Please dress appropriately for the weather. For those with problems having their feet go numb or tired during long rides, I recommend wearing shoes with a stiff sole.
Since electric unicycles are relatively new technology, it’s a good idea to be as courteous as possible to other pedestrians, bicyclists, etc. Being new, riding etiquette is not something that’s really been quite established. However, based on personal experience (I’ve been riding daily since 2015), I’ve noticed some general good practices. When riding on a narrow sidewalk, and you’re coming up behind a pedestrian and you need to pass them, it’s a good idea to clear your throat and say “excuse me” in a *gentle* manner (I’ve noticed people tend to get startled / surprised when they see a tall figure behind them on a wheel). Also, whenever approaching other pedestrians (whichever direction they are walking) on a sidewalk, it’s a good idea to slow down to practically their pace (until you are clear of them), so as to not come across as too astonishing. Same goes for when you are going around a turn (whether there are other pedestrians in sight or not) with a lot of bushes next to the sidewalk, as they can be coming from the other end of the turn (and not be visible initially).
For the safety of others and ourselves, you will be required to: comfortably balance on the wheel while riding straight and turning left or right, ride at a snail’s pace, and start and stop comfortably without the need to hold onto any wall, post, or similar structure.

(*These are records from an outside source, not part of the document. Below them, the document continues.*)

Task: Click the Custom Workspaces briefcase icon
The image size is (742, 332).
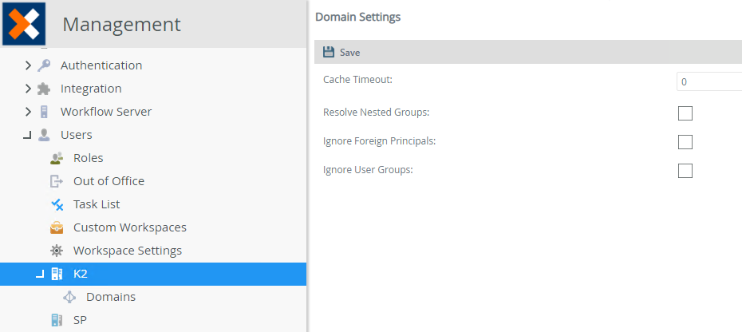Action: click(x=57, y=227)
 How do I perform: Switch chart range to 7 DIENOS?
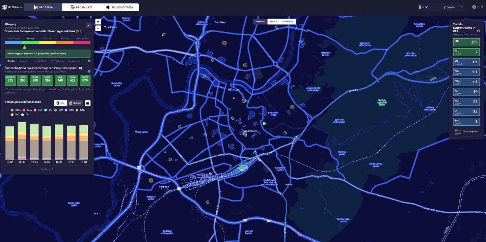pyautogui.click(x=75, y=103)
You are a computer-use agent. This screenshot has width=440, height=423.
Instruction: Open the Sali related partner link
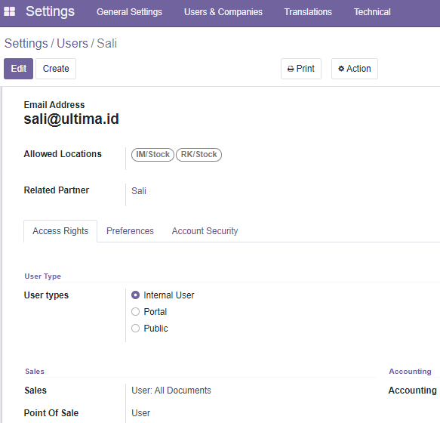click(x=139, y=191)
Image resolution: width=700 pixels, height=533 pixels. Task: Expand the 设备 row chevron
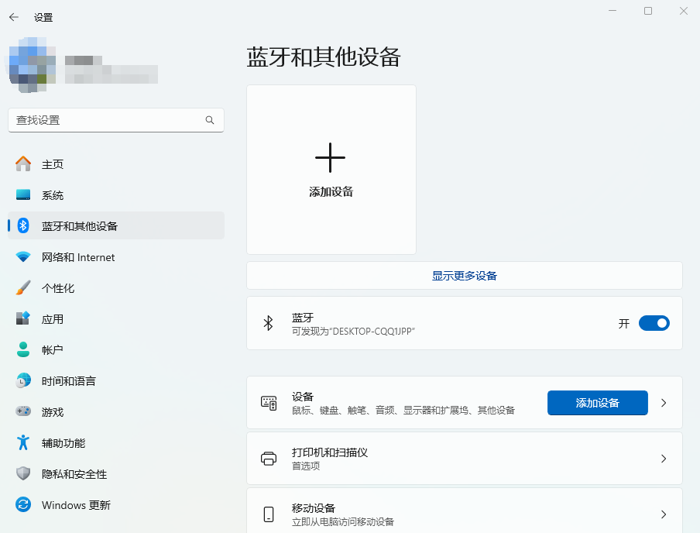(664, 403)
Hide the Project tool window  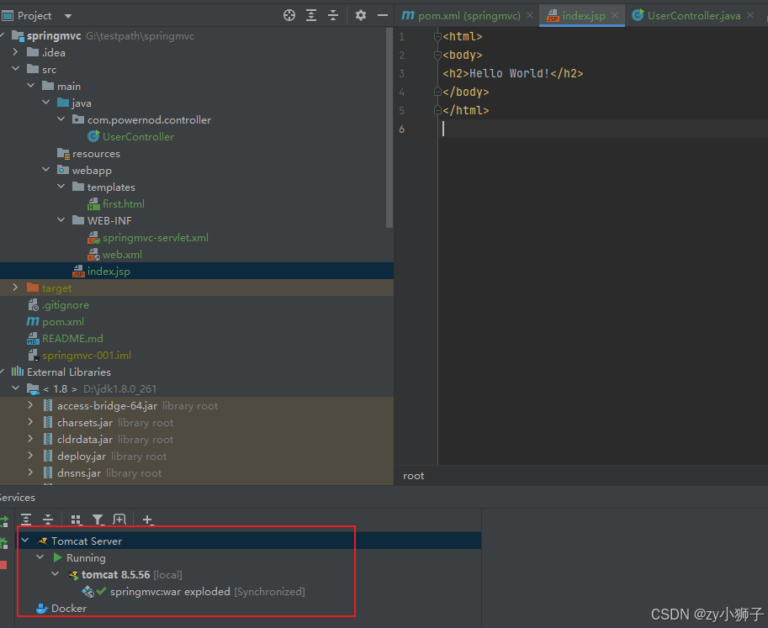coord(382,14)
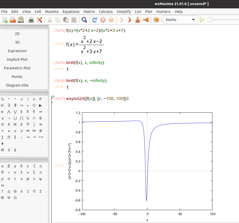
Task: Open the Implicit Plot dialog
Action: coord(17,59)
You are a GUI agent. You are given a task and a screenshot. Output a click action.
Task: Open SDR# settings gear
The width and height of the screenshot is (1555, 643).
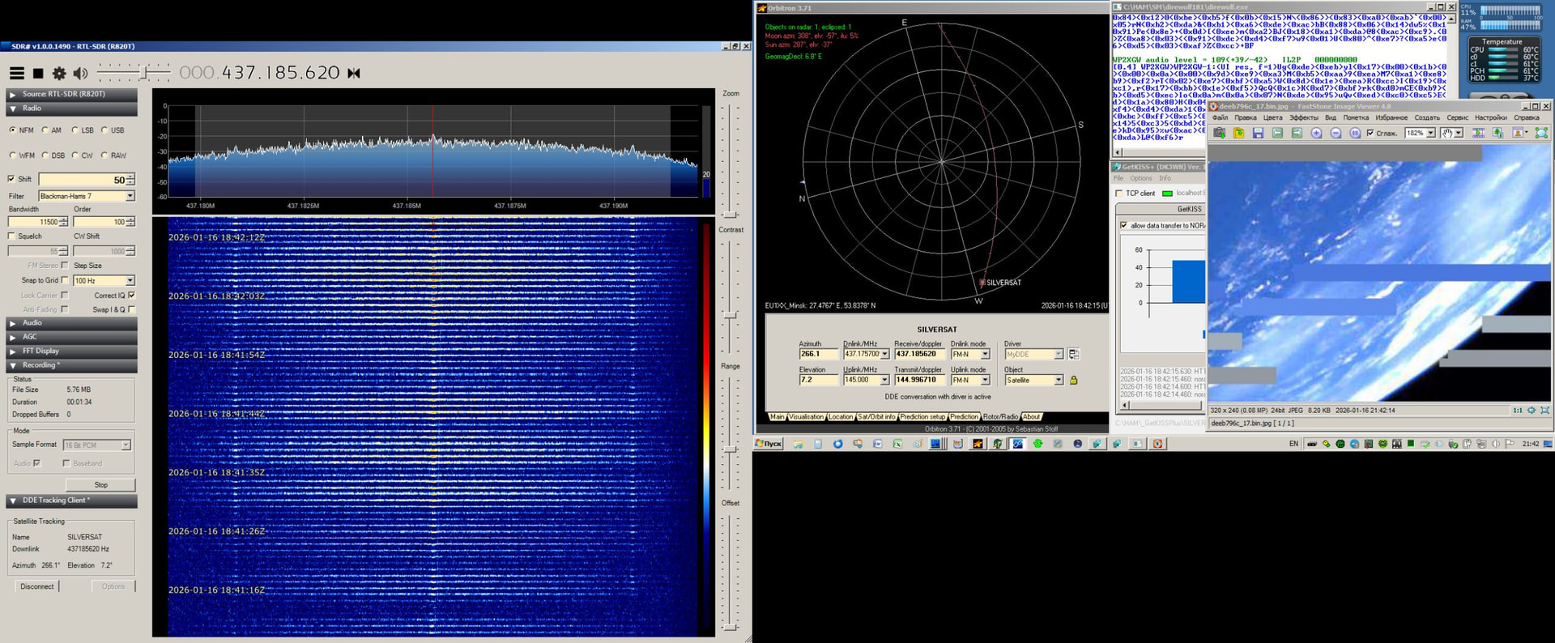tap(59, 74)
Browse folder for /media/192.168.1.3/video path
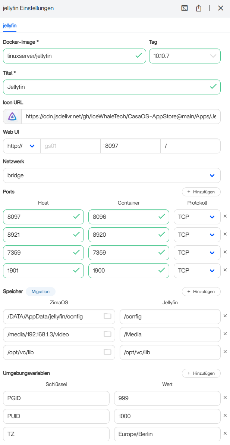This screenshot has height=445, width=230. click(x=107, y=334)
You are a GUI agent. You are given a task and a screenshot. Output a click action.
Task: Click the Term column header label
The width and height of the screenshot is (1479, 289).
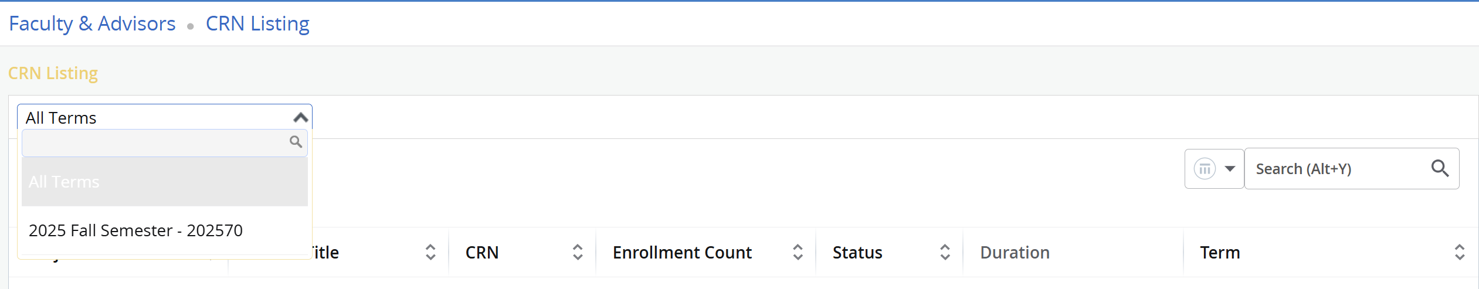tap(1220, 253)
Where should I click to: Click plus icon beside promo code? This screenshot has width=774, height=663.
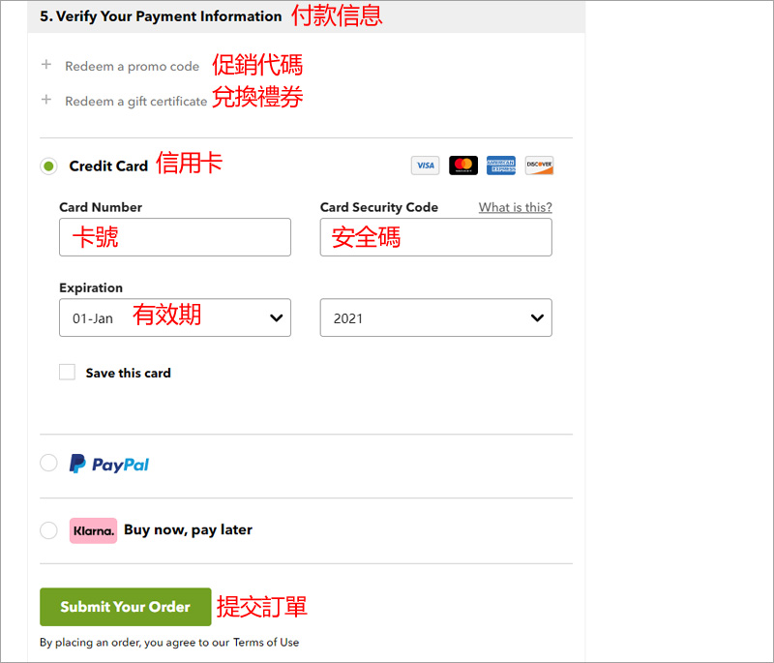45,66
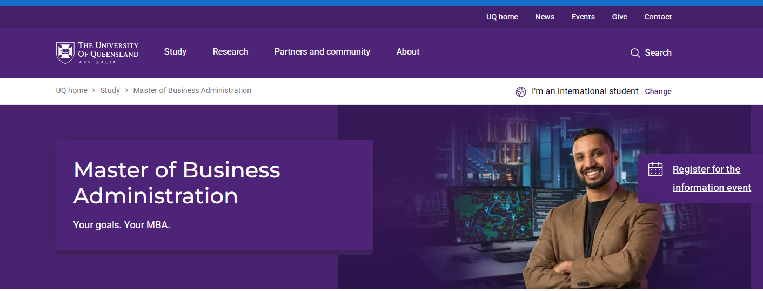Click UQ home breadcrumb link

click(x=71, y=91)
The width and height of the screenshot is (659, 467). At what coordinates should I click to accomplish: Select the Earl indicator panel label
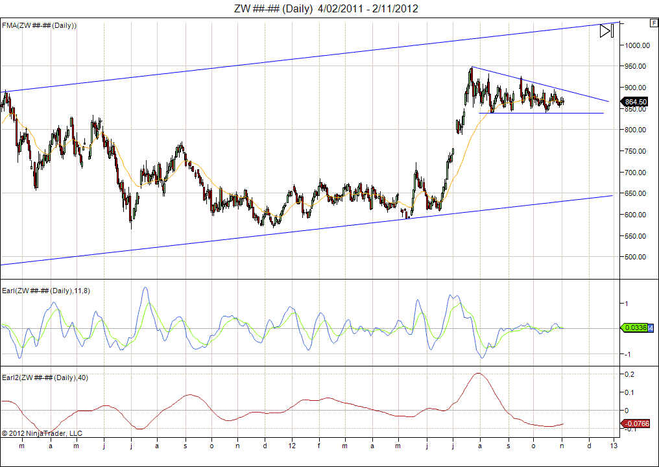(x=46, y=291)
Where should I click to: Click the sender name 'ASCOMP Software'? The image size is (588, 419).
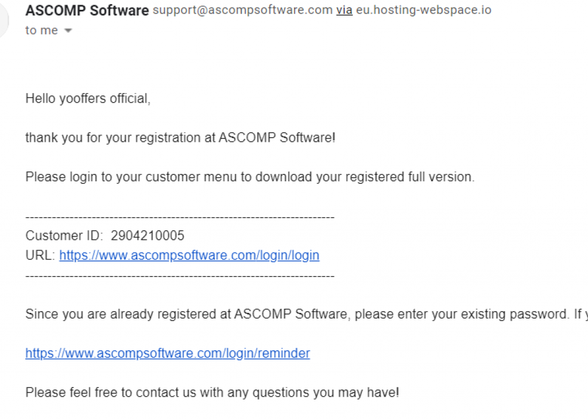(87, 10)
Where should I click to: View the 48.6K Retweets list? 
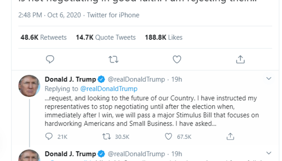(44, 37)
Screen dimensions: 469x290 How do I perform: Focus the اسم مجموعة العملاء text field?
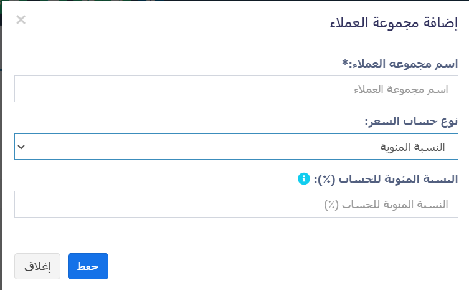pyautogui.click(x=236, y=89)
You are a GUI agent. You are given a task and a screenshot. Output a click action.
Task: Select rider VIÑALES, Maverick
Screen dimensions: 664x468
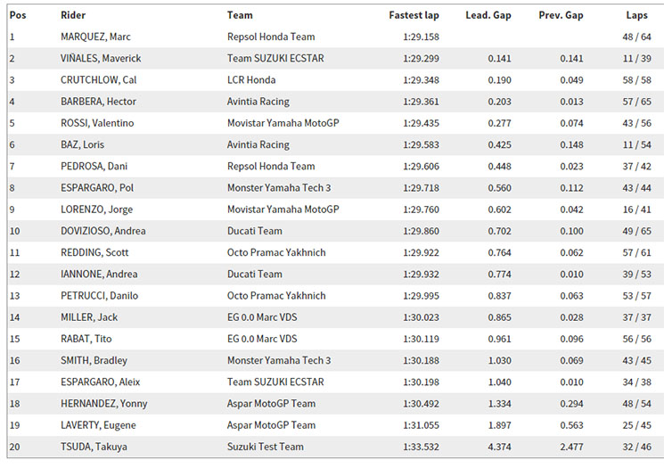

People have asked me questions regarding the laws pertaining to riding our wheels in the DC metro area. I did a lot of research before purchasing my wheel to ensure I could make use of it. In short, they are considered Personal Mobility Devices or Electric Personal Assistive Mobility Device. (1) Virginia: “An electric personal assistive mobility device or motorized skateboard or foot-scooter may be operated on any highway with a maximum speed limit of twenty-five miles per hour or less. An electric personal assistive mobility device shall only operate on any highway authorized by this section if a sidewalk is not provided along such highway…” See link here. (2) Washington DC: “Personal Mobility Device (“PMD”) means a motorized propulsion device designed to transport one person, OR a self-balancing, two non-tandem wheeled device, designed to transport only one person with an electric propulsion system. Permitted on Sidewalk – Yes, except PMDs are generally not permitted on sidewalk space in the Central Business District. Permitted on Bike Lanes – Yes.” See link here. (3) Maryland: “‘Electric personal assistive mobility device’ or ‘EPAMD’ means a pedestrian device that: (1) has two nontandem wheels; (2) is self-balancing; (3) is powered by an electric propulsion system; (4) has a maximum speed capability of 15 miles per hour; and (5) is designed to transport one person” and “At an intersection, a person using an EPAMD is subject to all traffic control signals, as provided in §§ 21-202 and 21-203 of this title. However, at any other place, a person using an EPAMD has the rights and is subject to the restrictions applicable to pedestrians under this title.” De jure, the law applies to devices with 2 wheels, as the law was written when only Segways existed and electric unicycles did not. De facto, for practical purposes, and based on our members’ interaction with law enforcement officers thusfar, our devices have been treated as being covered under this statute (they are explicitly covered under DC and Virginia law). “Green” devices for the win! See link here and here.
If there’s a greater than a 35% chance of rain, we’ll cancel or reschedule. I’ll post an update to the top of the event posting by 11:30am on the day of the event, and also send an email out to the yes RSVPs.